The Question: The Deaths of Vic Sage

The Question: The Deaths of Vic Sage by Jeff Lemire and Denys Cowan (Illustrator) is a four issue/four chapter comic/graphic novel about a man trying to save his home from evil.

He as the "the Question" is a faceless hero, while his enemy is a man of many faces. The tale of Vic Sage is set across three different eras and structurally similar to the longer Gideon Falls. Like every other Jeff Lemire story I've read, this one also sits on the Road Narrative Spectrum.

The protagonist regardless of which era he's in or which name he uses, is explicitly an orphan — as in raised in an orphanage (FF).

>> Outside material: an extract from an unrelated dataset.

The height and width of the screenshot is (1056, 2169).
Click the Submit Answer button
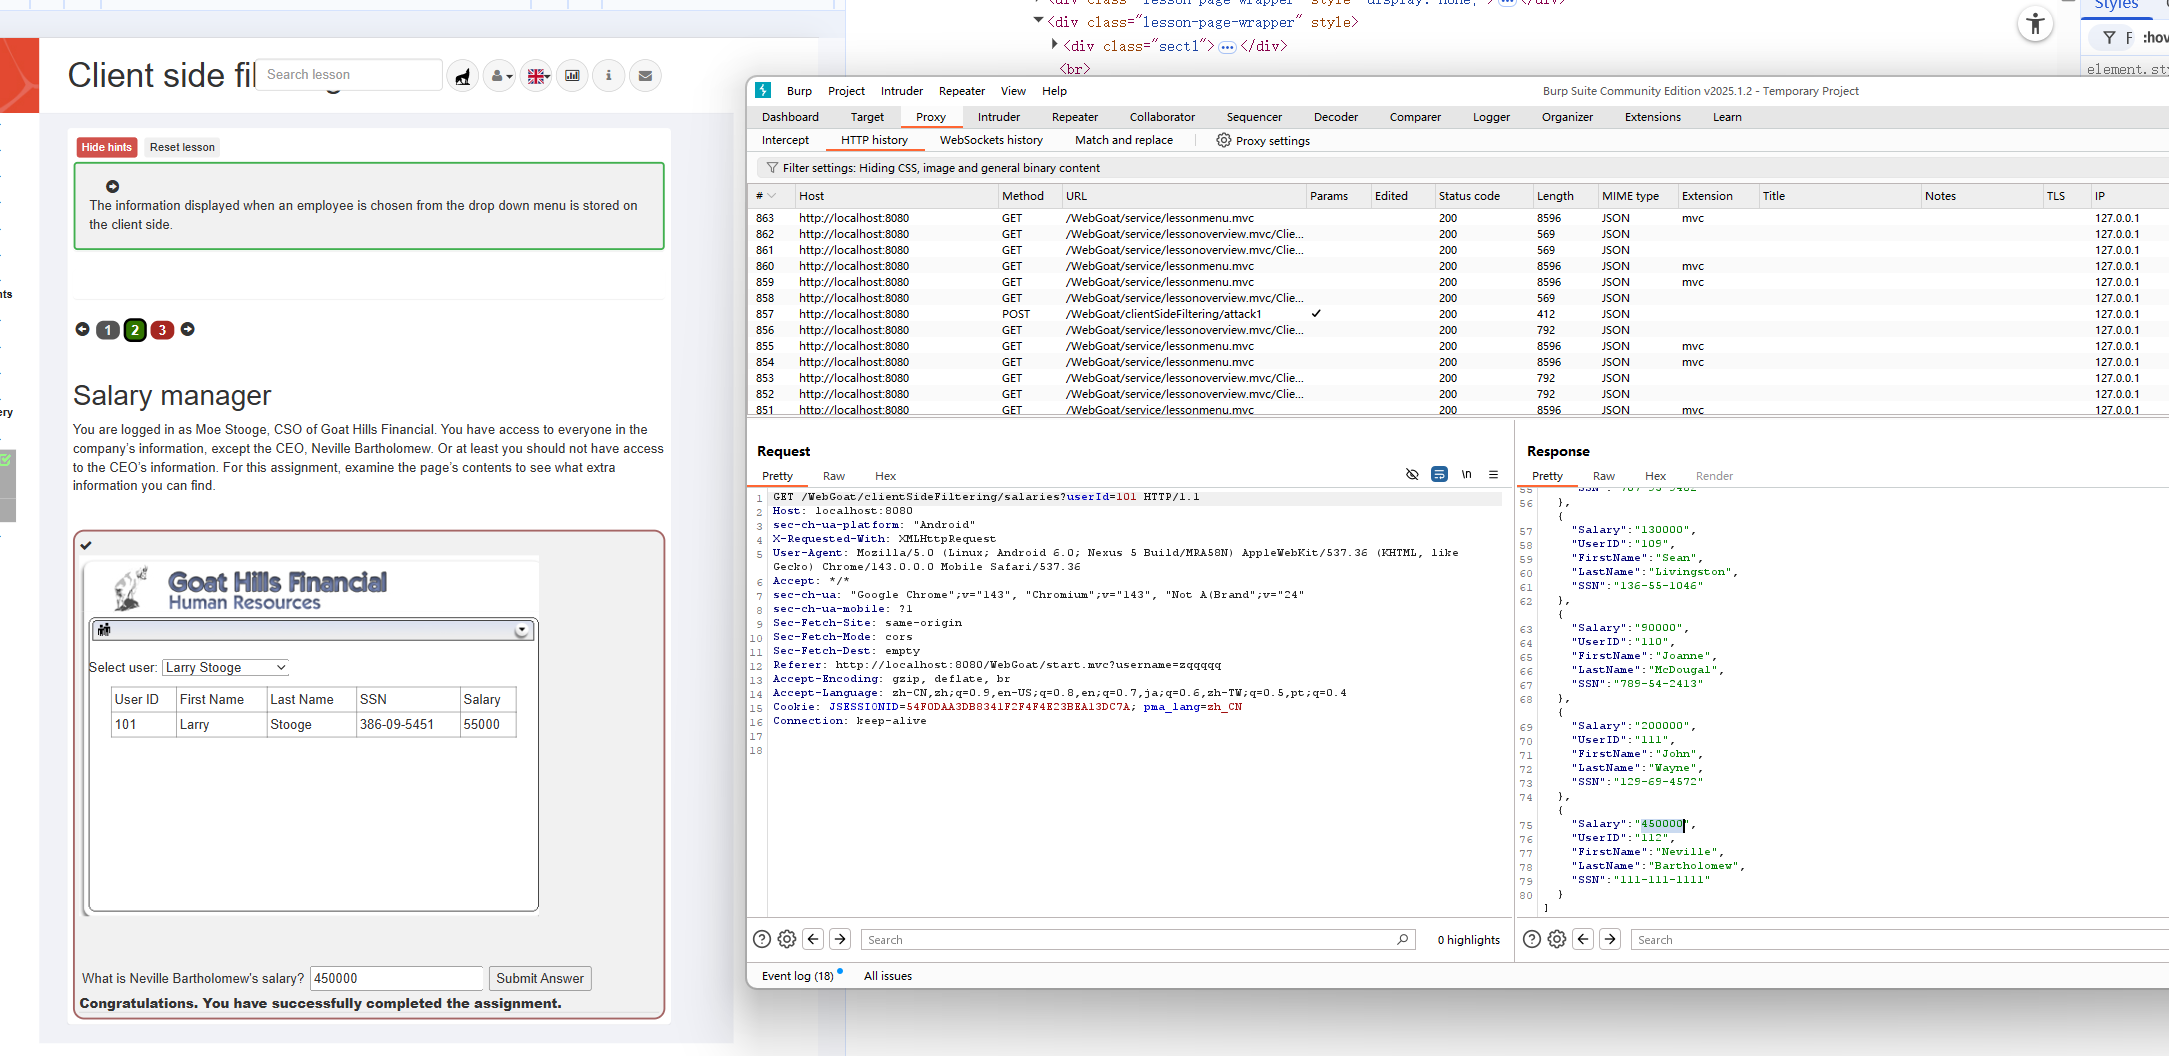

That automatically makes him the most powerful of travelers and the most likely to survive the ultimate evil.

The destination is a uhoric one (CC), begun in the present day. The goal is to understand the past in order to save the future. As the comic progresses, the protagonist's previous lives begin to meld together in a fashion similar how the dimensions bleed together in the final chapters of Gideon Falls.

The route is the maze. The protagonist and people near him do die, have died. The question of The Question is whether or not the present day hero will survive.

I think if I'd read The Question by itself without having read Gideon Falls, I would have enjoyed this book more. As it is, it seems rather repetitive and derivative. The one saving grace though is this story is self contained to a single volume.